24. Unto them; i.e., all the Jews, or perhaps those very persons who believed in Him; because, as searcher of hearts (verse 25), He foresaw that they would not remain faithful followers.

25. Et quia opus ei non erat ut quis testimonium perhiberet de homine: ipse enim sciebat quid esset in homine.25. And because he needed not that any should give testimony of man: for he knew what was in man.

25. He knew this, not by any external indications, but because He is the searcher of hearts. This is noted as another proof of Christ's Divinity, because this knowledge of the secrets of the hearts of all men belongs to God alone.

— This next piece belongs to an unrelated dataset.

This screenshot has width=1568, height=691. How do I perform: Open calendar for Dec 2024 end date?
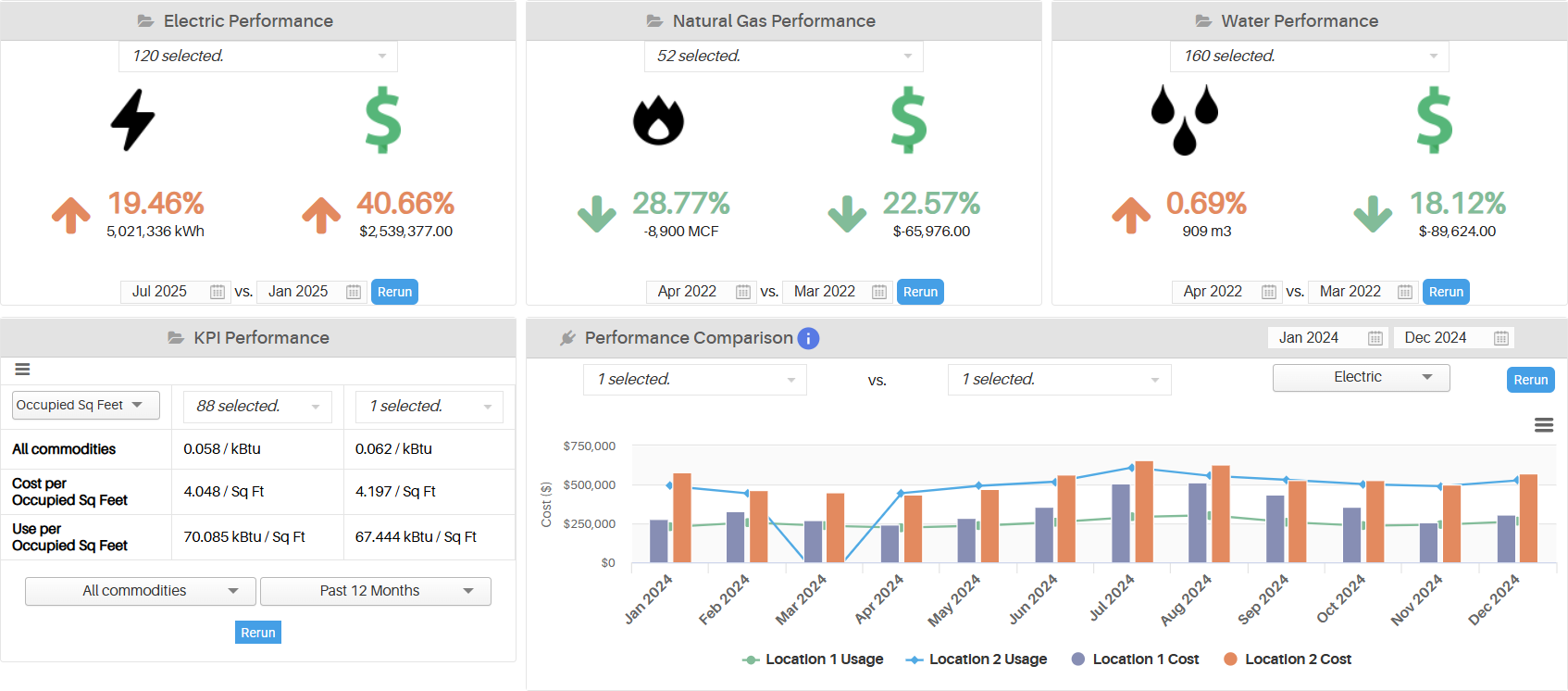tap(1500, 338)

See 3 Kings viii. 39; 1 Paral. xxviii. 9; Job xlii. 2; Ps. vii. 10; Acts xv. 8. Some of the saints in special cases were able to read the hearts of certain individuals, but no one save God knows the hearts of all.


Chapter III.

1-21. Nicodemus comes to Christ; their discourse.

22-36. Christ begins to baptize; complaints of the Baptist's disciples, and testimony of the Baptist to Christ's divine origin, and to the necessity of faith in Him.

1. Erat autem homo ex pharisaeis, Nicodemus nomine, princeps Iudaeorum.1. And there was a man of the Pharisees, named Nicodemus, a ruler of the Jews.

1. This chapter is closely connected with the end of the preceding. Among the many who believed (ii. 23) was a man of the Pharisees (see [i. 24]). The sect, name, and dignity of the man are mentioned, because of his importance, and because of the importance of the discourse about to be narrated.